Ich aktivierte das Display meines Handys und mit einem Ruck richte ich mich auf. Morgen am ersten Weihnachtsfeiertage ist das Live- Weihnachtsspecial. Morgen muss ich den Apfelstrudel perfekt hinbekommen, sonst werde ich mich wirklich vor der gesamten Mannschaft und vor Teak blamieren. Was ist, wenn mein Traum ein schlechtes Omen war? Was ist, wenn morgen nichts gelingt? Was ist, wenn ich es nicht schaffe meine Mutter gebührend zu ehren? Was ist, wenn ich wirklich niemals gut genug bin? Eine Fülle von negativen Gefühlen durchströmt mich mit tiefsitzender Trauer. Es ist nicht das erste Weihnachten ohne sie. Aber das erste, was ich bewusst allein verbringe.
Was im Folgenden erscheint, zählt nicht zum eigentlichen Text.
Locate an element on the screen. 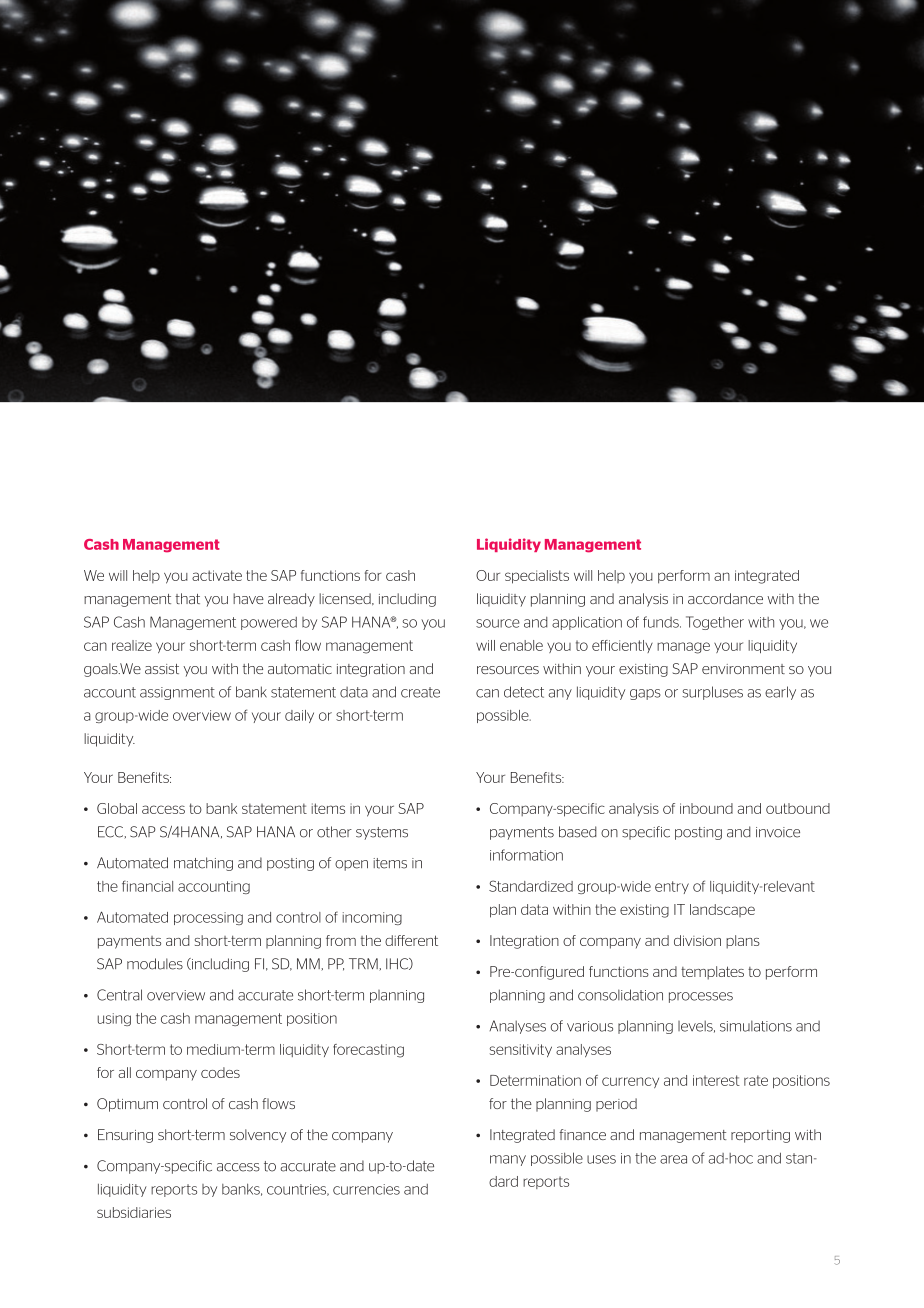 The height and width of the screenshot is (1308, 924). area is located at coordinates (673, 1159).
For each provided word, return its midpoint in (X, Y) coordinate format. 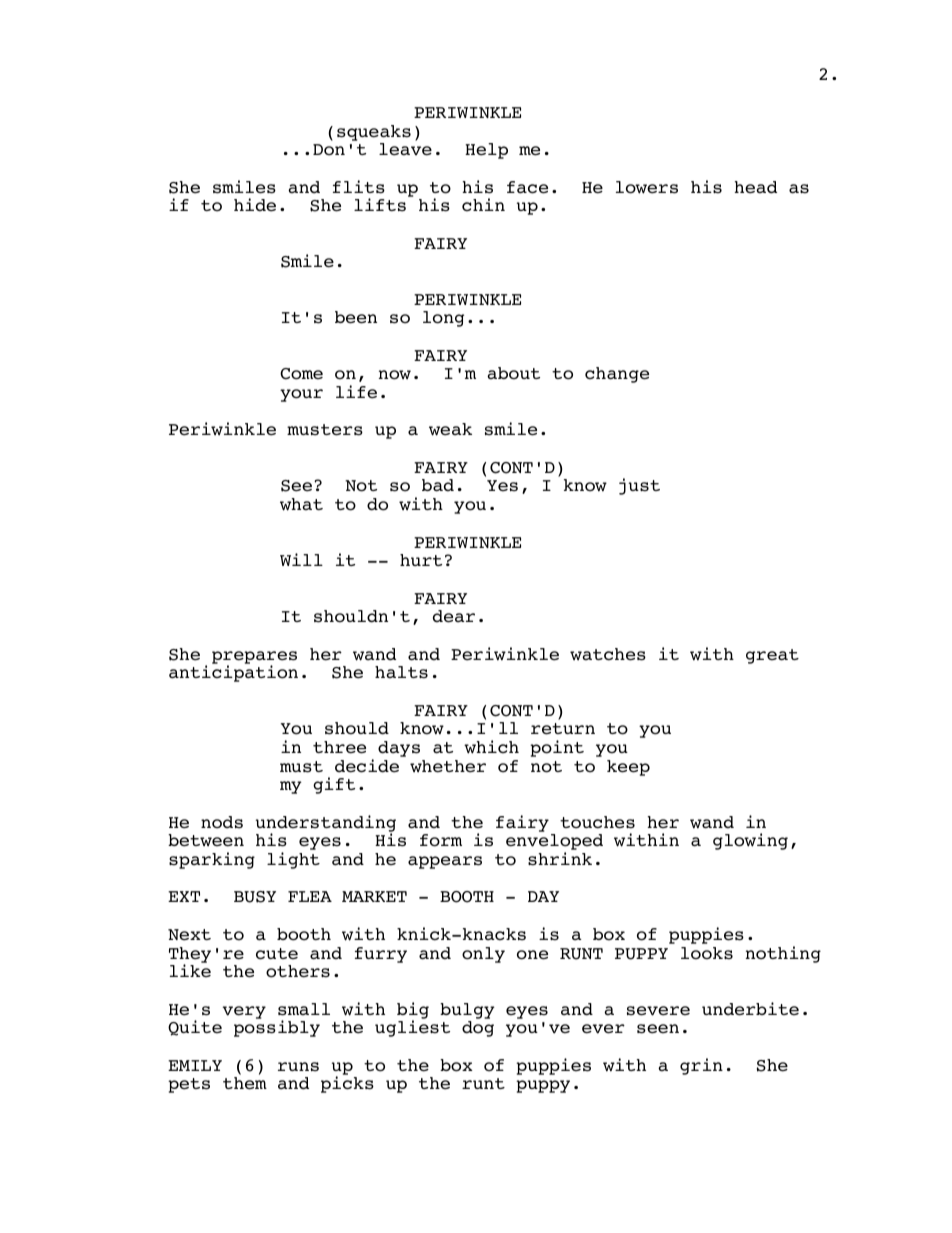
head (755, 187)
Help (486, 151)
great (772, 656)
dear (454, 616)
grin (701, 1066)
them (245, 1083)
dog (478, 1029)
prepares (254, 658)
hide (255, 205)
Meine Tante hatte es vor einem Jahr gut mit mir gemeint, mich zu sich und ihrer Familie eingeladen, aber es war nur bedrückend. Meine Anwesenheit hatte die Freude aus den Gesichtern meiner Cousins und Cousinen gesogen und das wollte ich dieses Jahr nicht wieder mit ansehen. Als der Sender uns das Weihnachtsspecial vorschlug, willigte ich, ohne großartig darüber nachzudenken ein. Arbeit ist die beste Ablenkung und etwas worin ich aufgehen kann. Also dachte ich mir, dass ich den 24. Dezember schon irgendwie überstehen werde. Vormittags Probe. Mittags Plätzchen essen bis ich kotze. Abends früh schlafen gehen. Ganz leicht. Absolut easy. Gerade bin ich mir nicht mehr so sicher.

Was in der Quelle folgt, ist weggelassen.